Boulevard du Paradis … Boulevard Kreutzberg
: invented names suggesting the intersection of a French Garden of Eden (‘Paradis’) with a Germanic site of Crucifixion (from Ger. ‘Mountain of the Cross’). A fictionalization
of the intersection of the Boulevard Raspail and Boulevard Montparnasse, where Lewis lived for a time in the Hôtel de la Haute Loire.

Campagnia
: a region of southern Italy, now spelled ‘Campania’.

Tussaud’s of the Flood
: ‘Madame Tussauds’ is a renowned wax museum on Marylebone Road in London created by Marie Tussaud (1761–1850); ‘the Flood’ refers to the story of Noah in the Old Testament (Genesis 6–9), in which near-universal destruction follows upon man’s failure to live according to God’s laws.

Cambridge
: Hobson is in many ways a lampoon of painter and art critic Roger Fry (1866–1934), who was educated at Cambridge and was a member of a prominent Quaker family. Fry was a powerful taste-maker in London, who lauded French post-Impressionism at the expense of the newer schools of experimental art, such as Cubism, and of English painters in general. Fry was an early supporter of Lewis’s painting, but they broke in 1913 over Lewis’s belief that Fry stole a commission from Lewis and the Vorticists. Lewis lambasts Fry in his aesthetic writing of the 1910s and 1920s: in the Vorticist journal
Blast
he labels Fry ‘
THE BRITANNIC AESTHETE
’, the ‘
GOOD WORKMAN
’, and ‘
ART-PIMP
’ (
Blast
1, pp. 15–16).

travesty of a Quaker’s Meeting
: a spiritual gathering of The Religious Society of Friends, founded in England in the seventeenth century, and known for its dedication to pacifism.
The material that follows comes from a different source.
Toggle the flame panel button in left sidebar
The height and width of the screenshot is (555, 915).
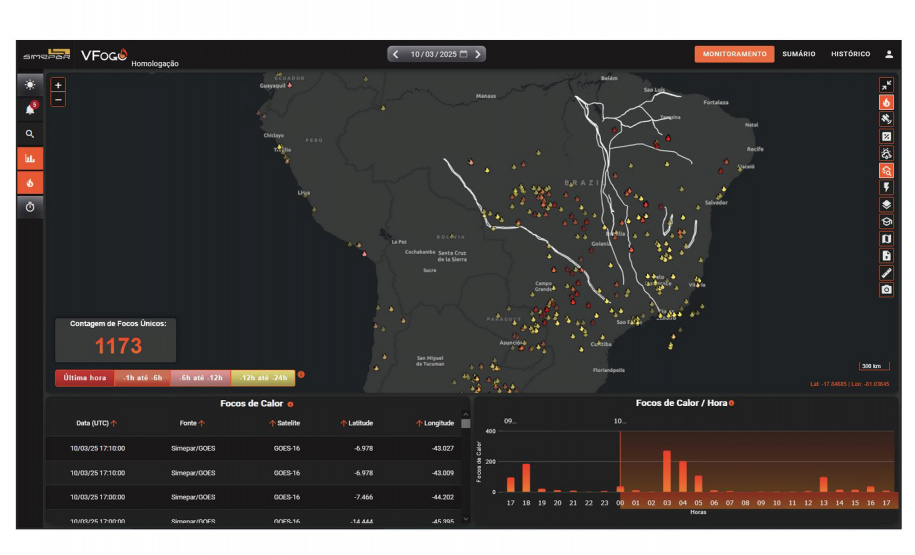click(30, 182)
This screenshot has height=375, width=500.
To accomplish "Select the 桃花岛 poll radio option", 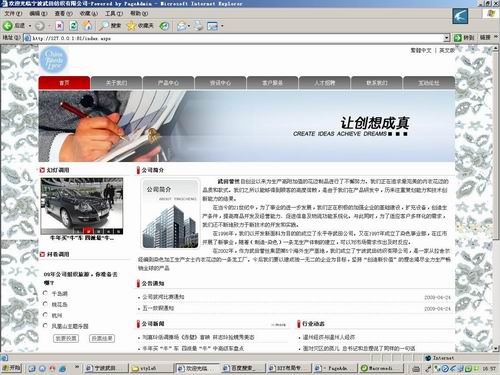I will (x=46, y=304).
Participants at such a meeting may sit in silence for substantial periods of time until a member chooses to speak.

fetish
: an inanimate object worshipped for its presumed magical powers, or as being animated by a spirit; used here to refer to that spirit itself.

daimon
: from the Greek for ‘divinity’, an indwelling spirit or genius.

A B C waitresses
: servers at branches of the Aerated Bread Company, a popular chain of bakeries and tea rooms in London. In
Blast
2 Lewis blesses ‘All A.B.C. Tea-shops (without exception)’ (p. 93).

Bloomsbury
: a fashionable residential area of central London in the borough of Camden, associated with the ‘Bloomsbury Group’ of writers and artists, including novelists Virginia Woolf (1882–1941) and E. M. Forster (1879–1970), biographer and essayist Lytton Strachey (1880–1932), economist John Maynard Keynes (1883–1946), and the painters and art critics Roger Fry, Duncan Grant (1885–1978), and Clive Bell (1881–1964). Lewis loathed Bloomsbury in part because of his personal battles with Fry and Bell, but also because he believed that the Bloomsbury artists endorsed an aesthetic that was merely decorative, feminine, and crypto-Victorian.

Walt Whitman … Buffalo Bill … Thomas Carlyle
: three notable nineteenth-century men who wore long hair: Walt Whitman (1819–92), American poet and author of
Leaves of Grass
; William Frederick ‘Buffalo Bill’ Cody (1846–1917), American bison hunter and showman; and Thomas Carlyle (1795–1881), Scottish essayist and historian, author of
Sartor Resartus
and
The French Revolution
.

“Roi … daigne”
: Fr., ‘I am not the King, I do not condescend to be the prince’, a variant of ‘Roi ne puis, prince ne daigne, Rohan je suis’ (‘King I cannot be; prince I do not deign to be; I am a Rohan’), the immodest motto of the aristocratic Rohan family of Brittany.